Field Name Type Description Example
finish_reason string enum the reason for concluding generation length, eos_token, stop_sequence
generated_tokens number the number of tokens generated 128
inputs string the input/prompt used to start generation "Deep Learning is"
tokens array of Tokens An array of token objects, one for each token generated. Only returned in non-streaming use-cases See the Tokens documentation
prefill array of Tokens An array of token objects, one for each prompt token. See the Tokens documentation
best_of_sequences array of BestOfSequence An array of BestOfSequence objects, one for each best of sequence. When either best_of or num_beams > 1 See the BestOfSequence documentation

Example:

"details": {
   "finish_reason": "length",
   "generated_tokens": 128,
   "inputs": "Deep Learning is"
   "tokens": [<Token1>, <Token2>, ...]
   "prefill": [<PromptToken1>, <PromptToken2>, ...]
}

BestOfSequence

Generated text and its details is the one with the highest log probability. Others sequences are returned as best_of_sequences. You can enable this with n > 1. It is also returned when beam search is enabled with the option num_beams > 1.
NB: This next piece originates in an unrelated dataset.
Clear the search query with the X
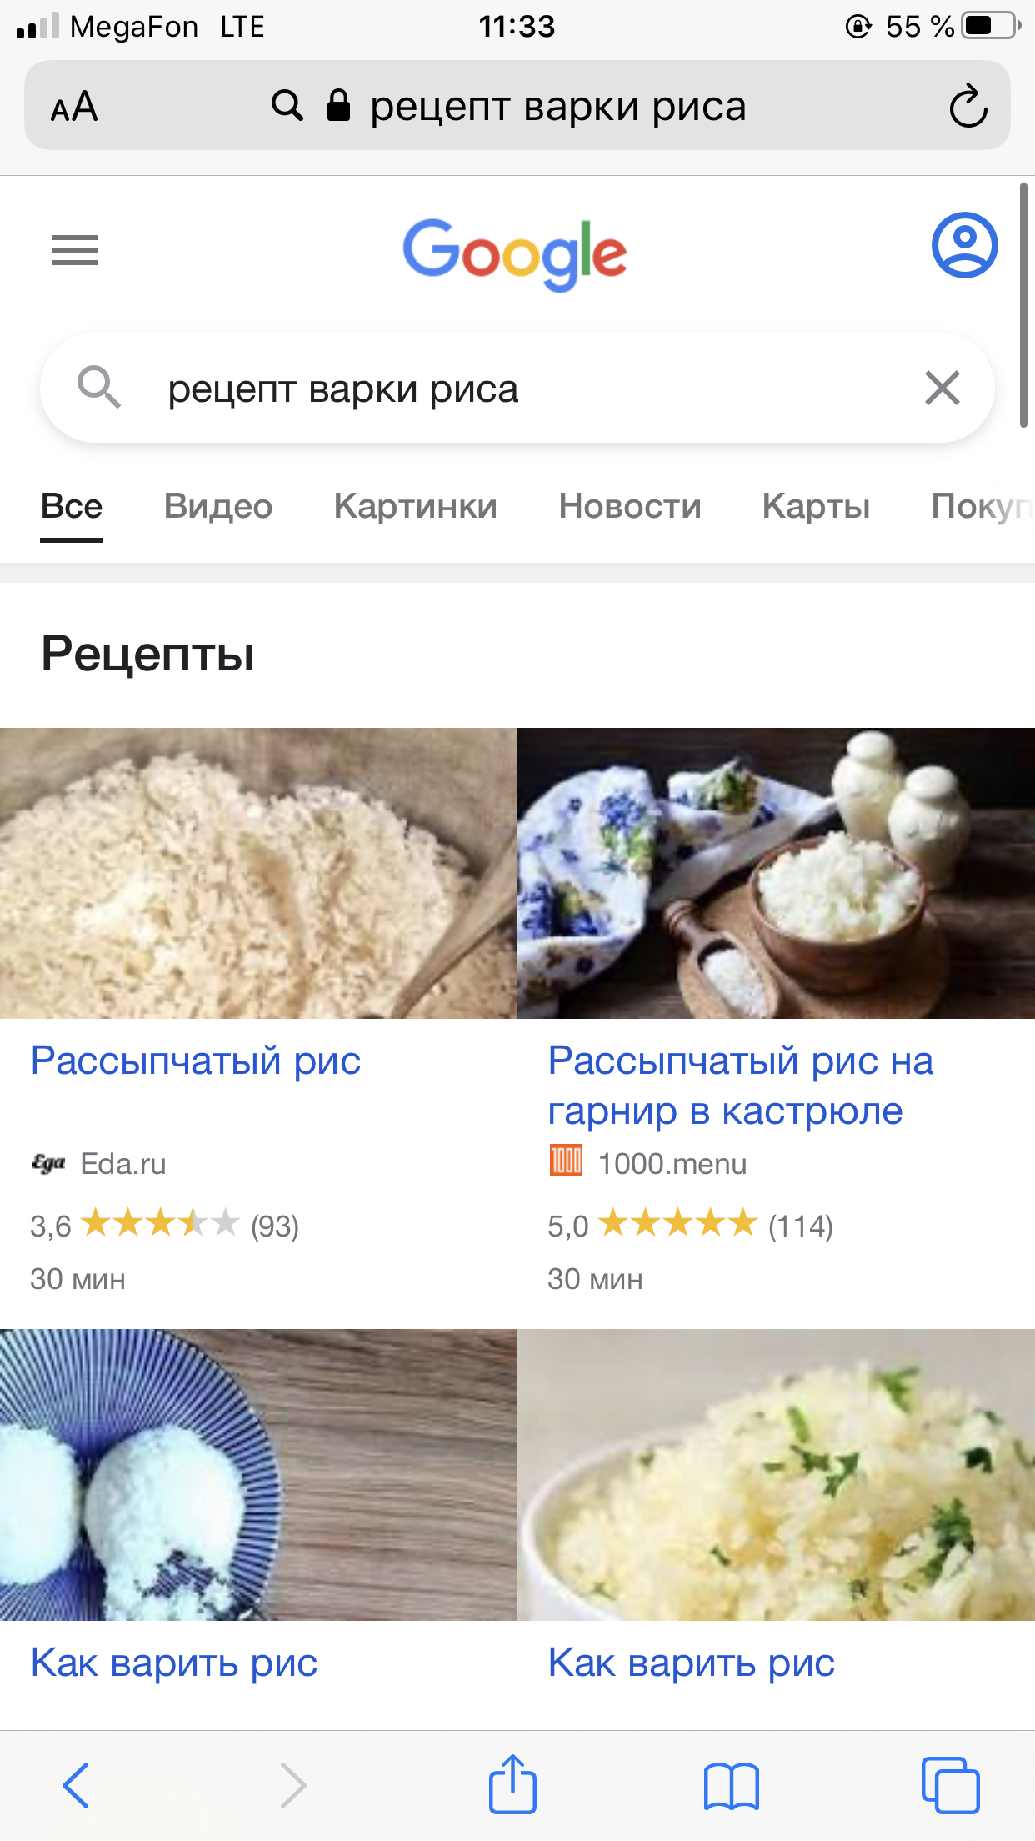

Note that best_of_sequences will only work with non-streaming case.

Field Name Type Description Example
finish_reason string enum the reason for concluding generation length, eos_token, stop_sequence
generated_tokens number the number of tokens generated 128
tokens array of Tokens An array of token objects, one for each token generated. See the Tokens documentation
generated_text string The result of this sequence generation Haus ist wunderbar

Custom pre- and post-processing

If you wish to create your own pre-processing and post-processing for our handlers, check out these guides Custom input format schema guide and Custom output format schema guide.

This is not an officially supported use-case. The API signature, as well as implementation, is subject to change at any time.